Letter From A Free State Farm Kid

Letter From A Free State Farm Kid, Now Doing Basic Training In The Army

Dear Ma and Pa,

I am well. Hope you are.

Tell my boetie Wouter and my other boetie Koos that being in the Army beats working for Oom Piet by a mile. Tell them to join up quick before maybe all of the places are filled.

I was restless at first because you got to stay in bed till nearly 6 am, but am now starting to enjoying sleeping late.

Tell Wouter and Koos all you do before breakfast is smooth your cot and shine some thing. No varke to feed, no cows to milk, no mampoer to mix or braai wood to split. Practically nothing.
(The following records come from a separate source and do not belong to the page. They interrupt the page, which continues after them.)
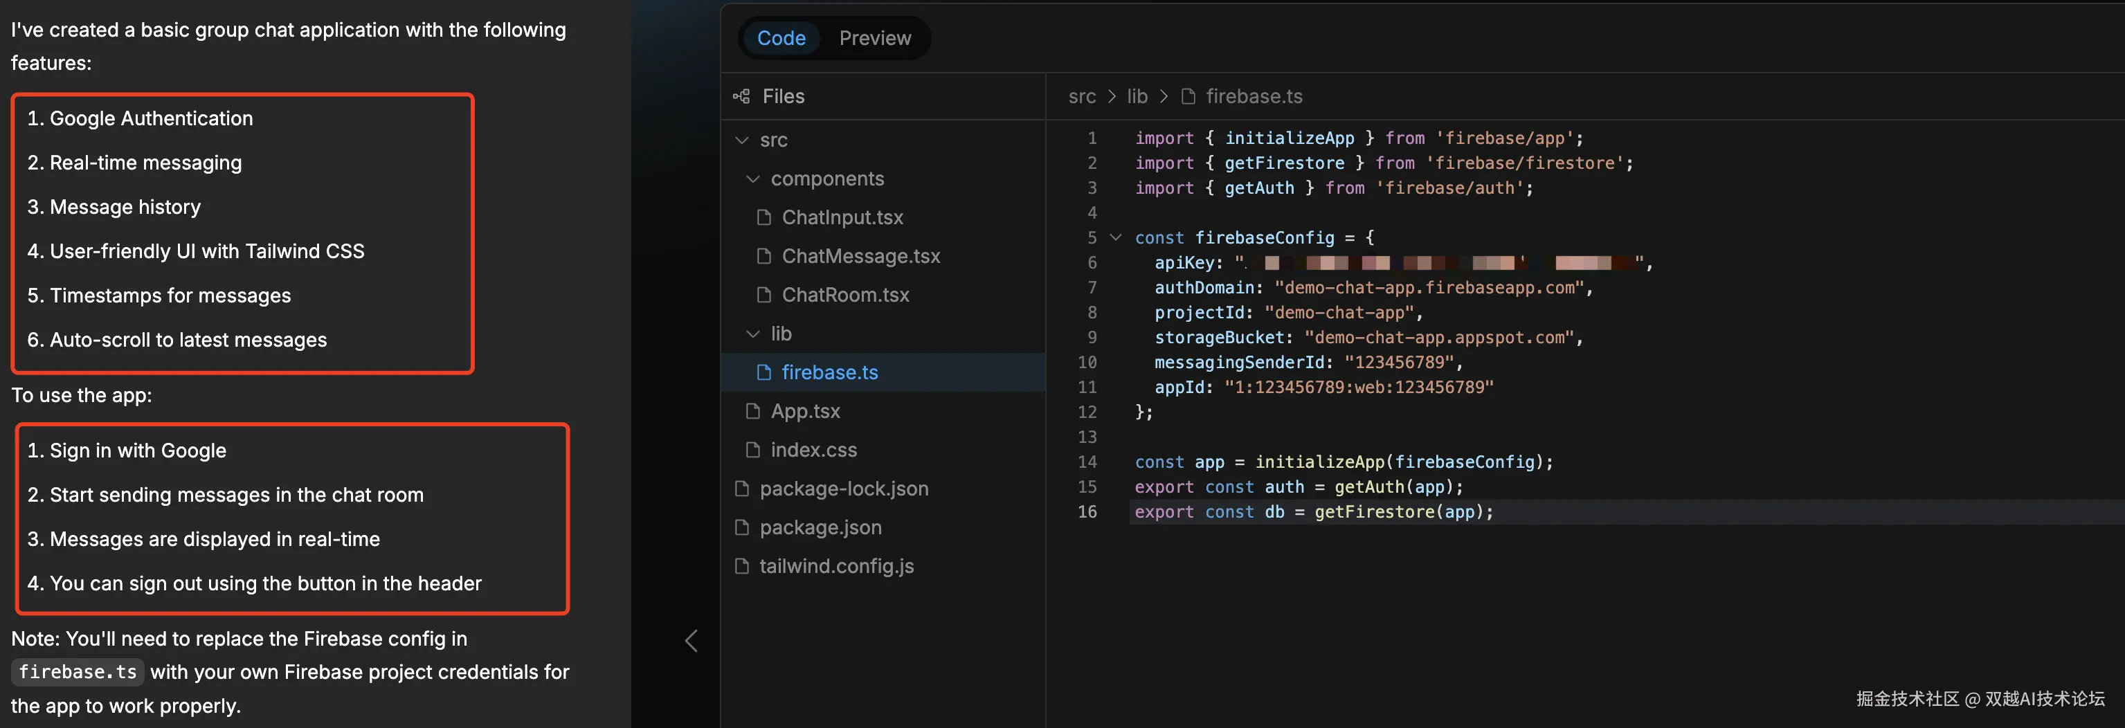Screen dimensions: 2125x728
Task: Click the ChatRoom.tsx file icon
Action: point(764,295)
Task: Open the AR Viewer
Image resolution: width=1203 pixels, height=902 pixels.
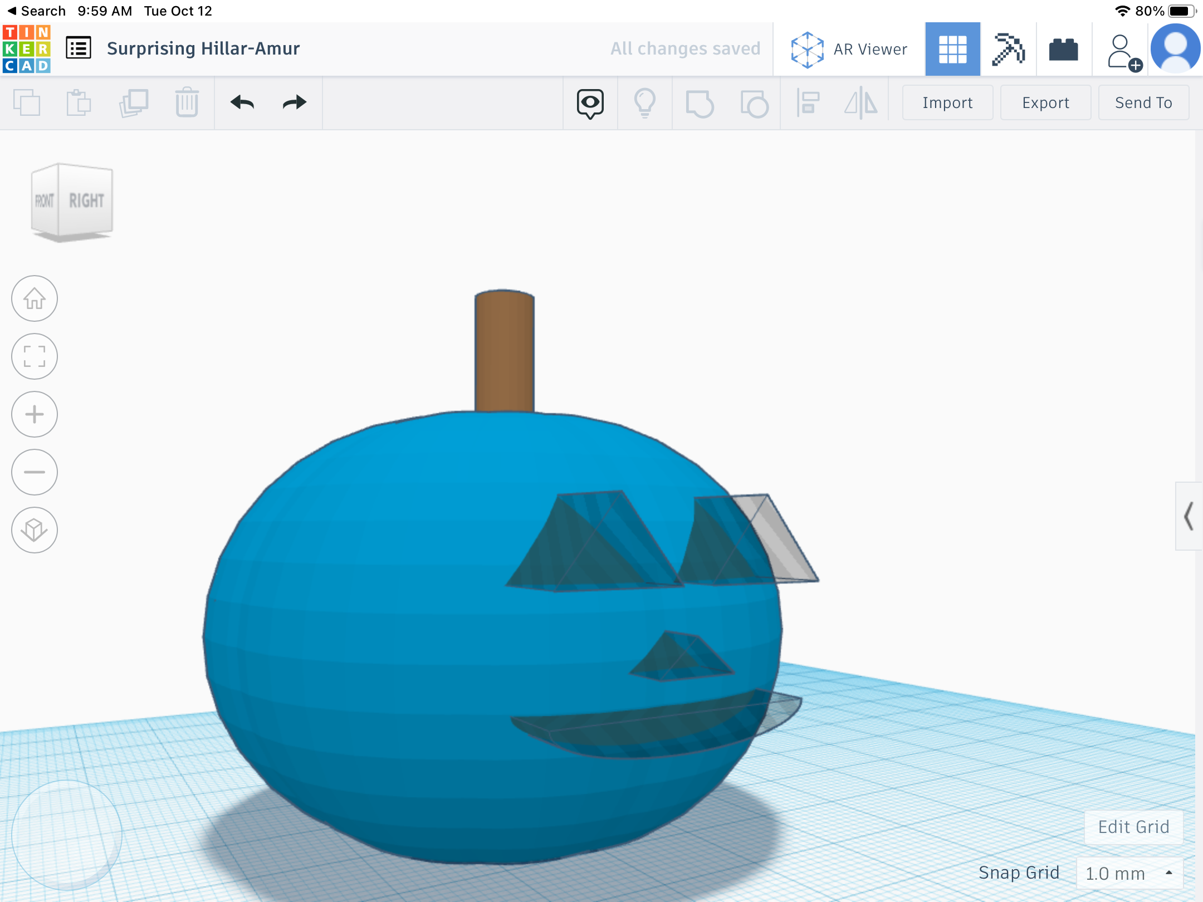Action: (848, 49)
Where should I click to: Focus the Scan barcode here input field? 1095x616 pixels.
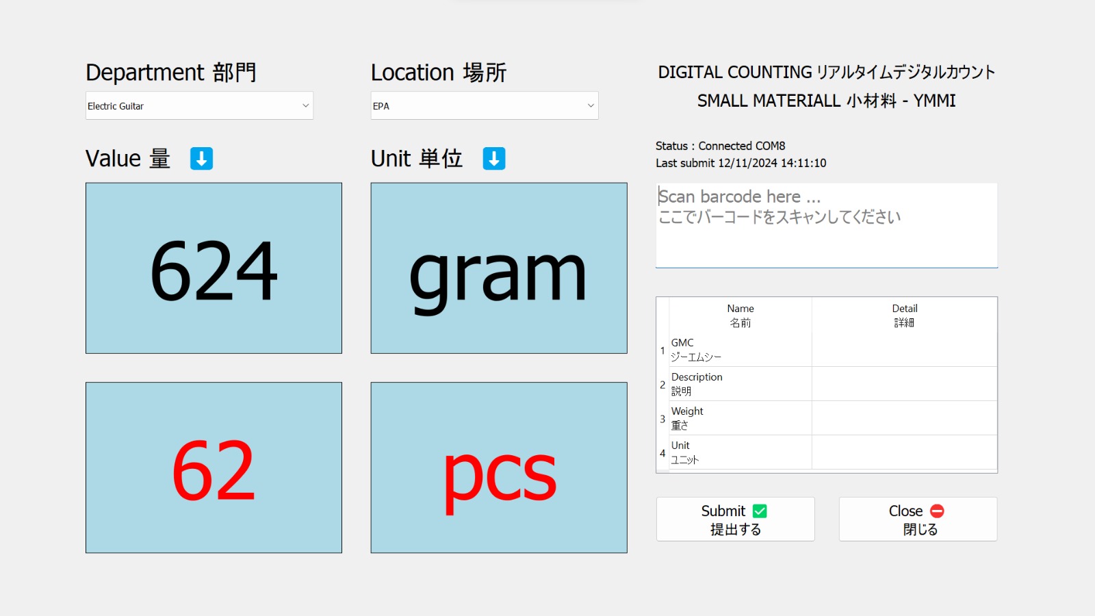tap(826, 225)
Manne get to shave but it is not so bad, there's warm water.

Breakfast is strong on fruit juice, pap, eggs, bacon, etc, but short on steaks, boerewors, chops, potatoes and other regular food like vetkoek.

But tell my boeties you can always sit between two dorpies that live on coffee. Their food plus yours holds you till noon, when you get fed again.
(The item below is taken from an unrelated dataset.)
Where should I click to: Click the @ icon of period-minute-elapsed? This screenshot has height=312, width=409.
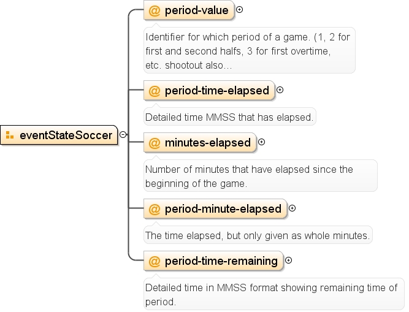(x=154, y=209)
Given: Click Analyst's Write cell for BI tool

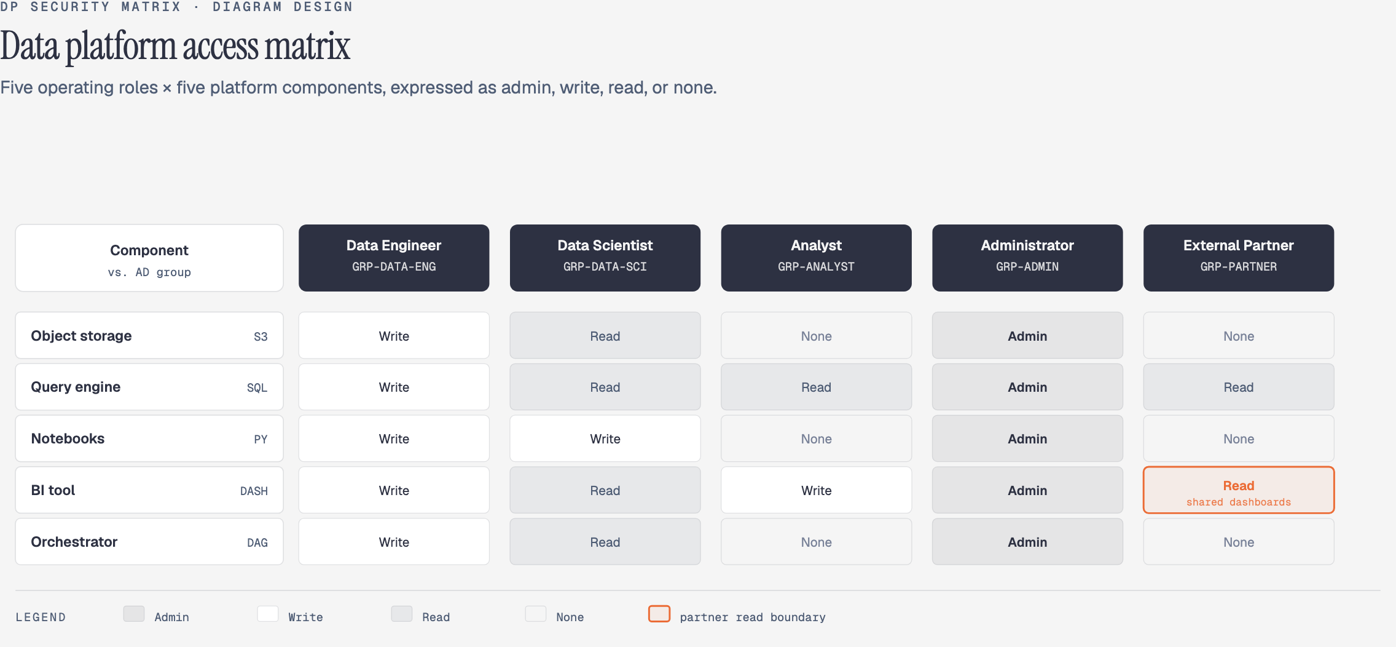Looking at the screenshot, I should point(816,490).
These city boys can't walk much. We go on "route" marches, which the Sersant says are long walks to harden us. If he thinks so, it is not my
place to tell him different. A "route march" is about as far as to our postbox at home. Then the dorpies from the city get sore feet and we all
ride back in trucks. The country is nice, but awful flat.
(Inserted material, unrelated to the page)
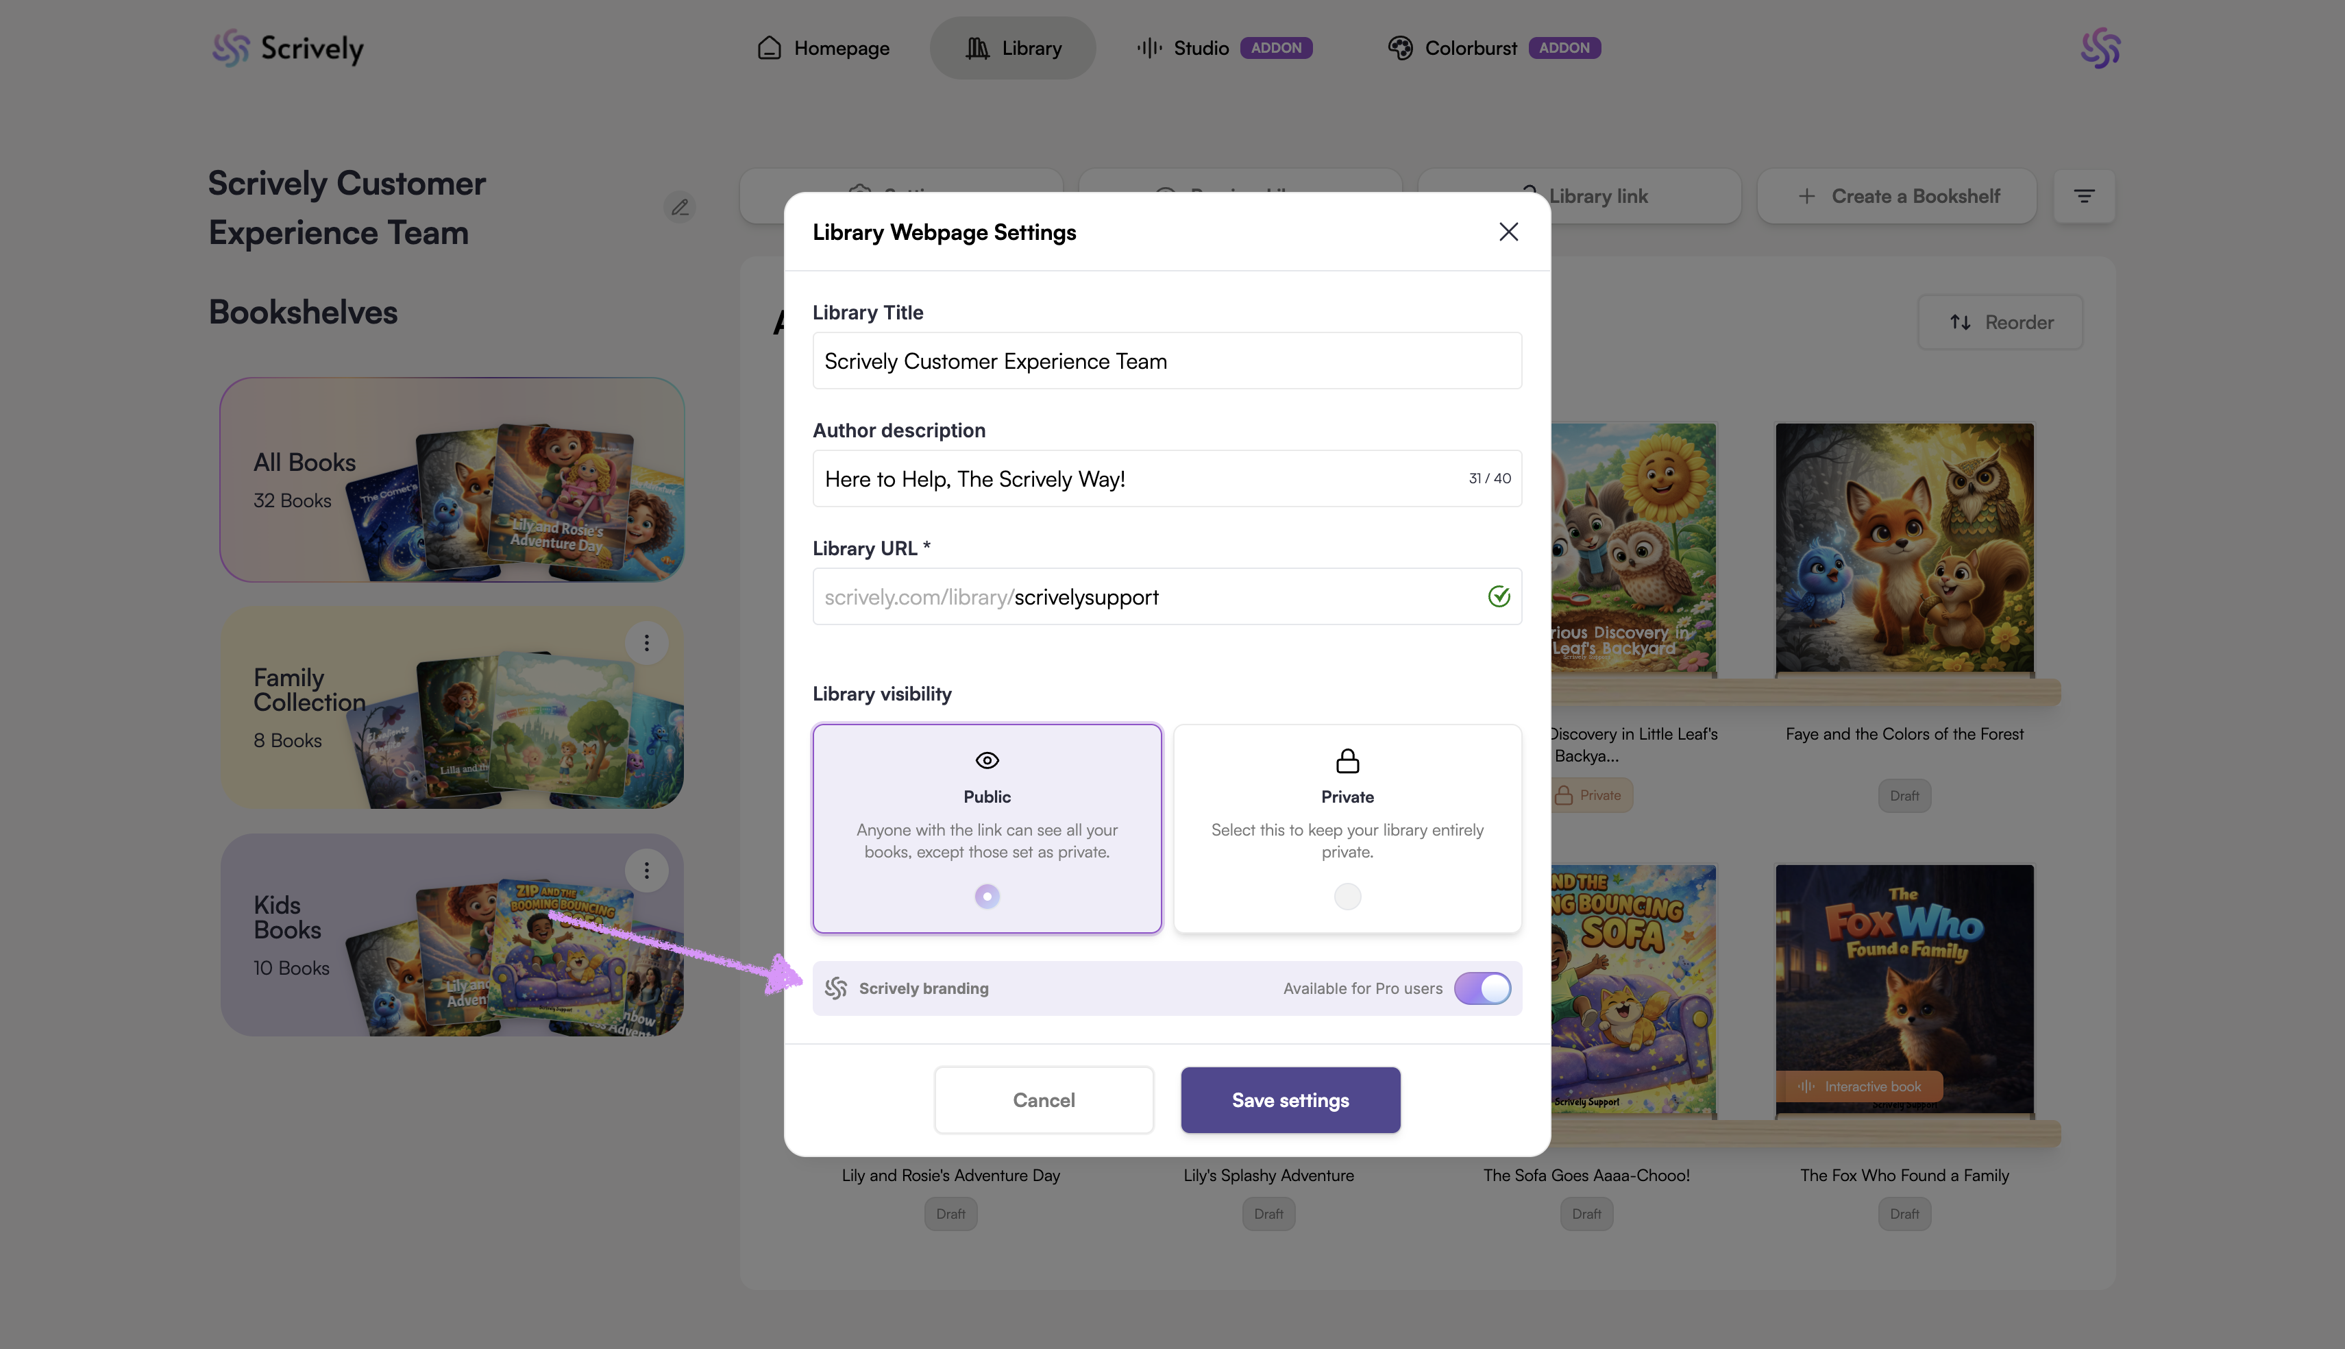2345x1349 pixels.
Task: Open the Reorder sorting control
Action: (2000, 322)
This next will kill my boeties with laughter. I keep getting medals for shooting. I don't know why. The bulls-eye is near as big as a dassie's head
and doesn't move at all. And it isn't shooting back at you like those bliksemse Venter boys from the next door plaas. All you have to do is lie
there all rustig like and hit it. You don't even have to make your own cartridges. They come in boxes.

Then we have what they call hand-to-hand combat training. You get to wrestle with the dorpies from the city. I have to be really careful though,
they break real easy. It's not like fighting with Swart Duiwel, our old bull, at home.

I'm about the best they got in this platoon except for that Groot Jan Jordaan from somewhere in the Noord Transvaal. He joined the same time as
me. But I am only 5'6" and 130 pounds and he is 6'8 and weighs over 300 pounds, dry.

Be sure to tell my boeties to hurry and join before other okes find out about the Army setup and come stampeding in!